### WORK ORDER
Start with the line that holds "Instruction: Switch keyboard layout to ABC". Please copy it and each remaining line below exactly, leaving pictures out.

### Pixel coordinate grounding data
• • • • • • •

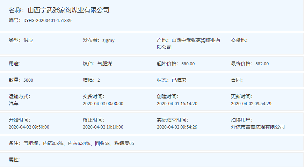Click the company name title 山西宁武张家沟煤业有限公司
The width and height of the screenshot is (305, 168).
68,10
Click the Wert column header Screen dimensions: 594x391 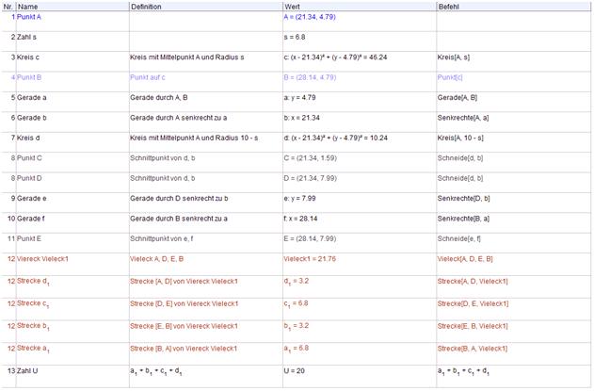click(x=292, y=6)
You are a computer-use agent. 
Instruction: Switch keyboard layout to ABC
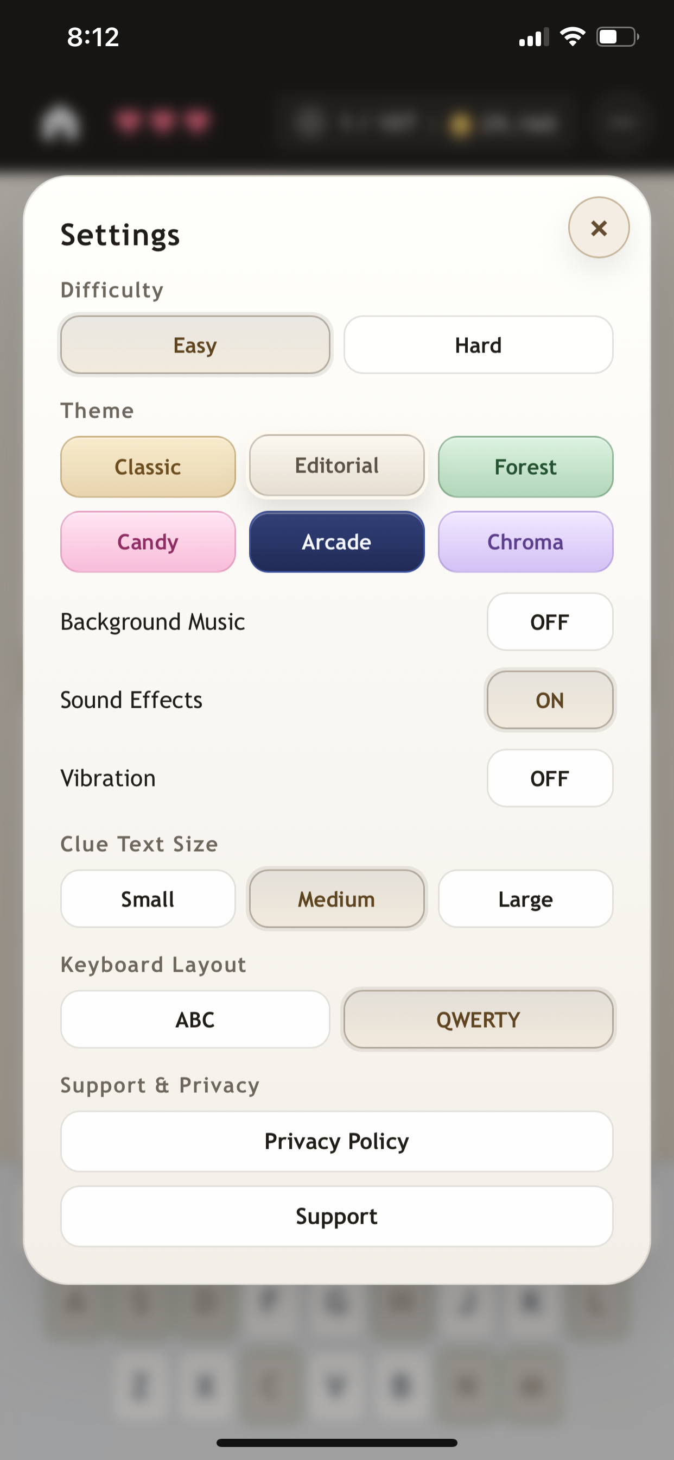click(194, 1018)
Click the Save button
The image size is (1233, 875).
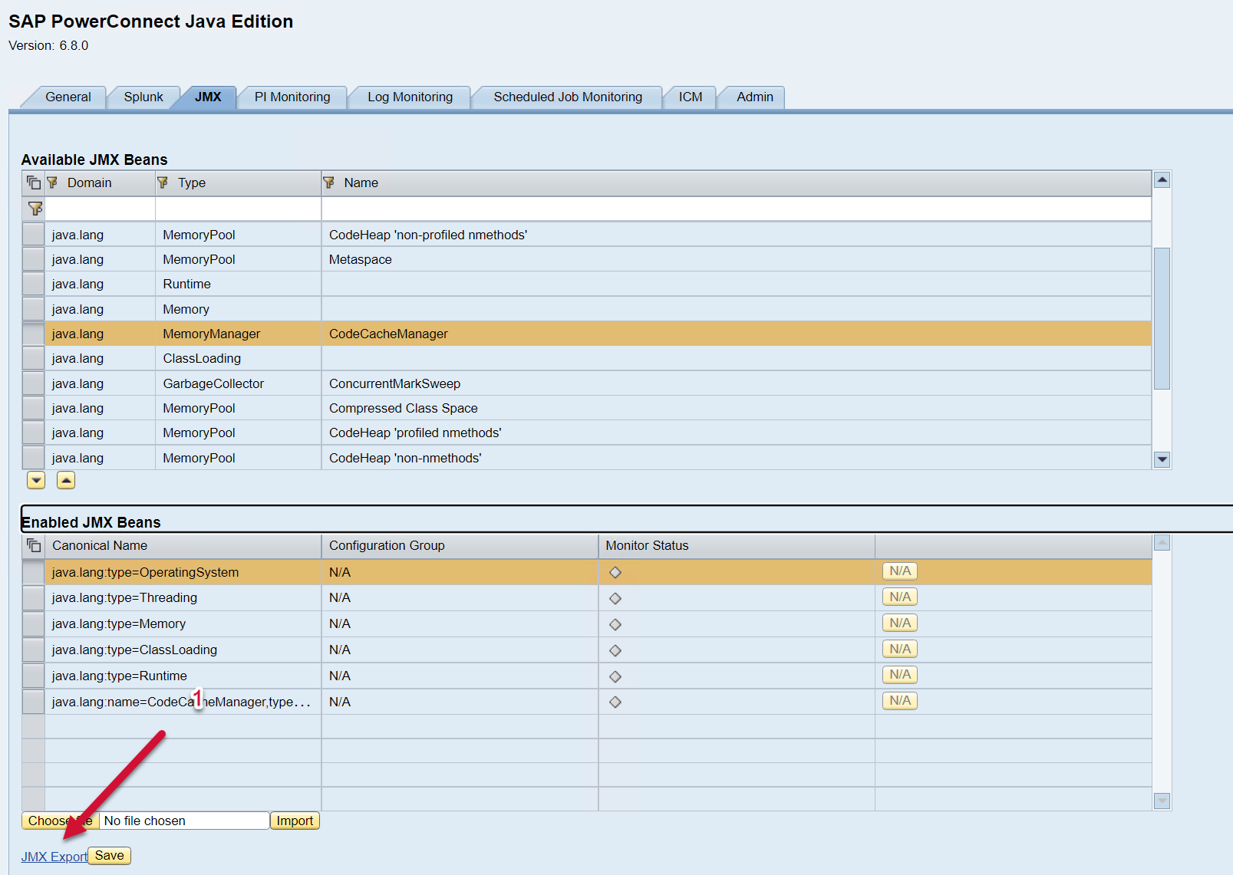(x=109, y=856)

• • • • • • •

### RESULT BELOW
Instruction: Switch keyboard layout to ABC
click(194, 1018)
Click the Save button
The image size is (1233, 875).
(x=109, y=856)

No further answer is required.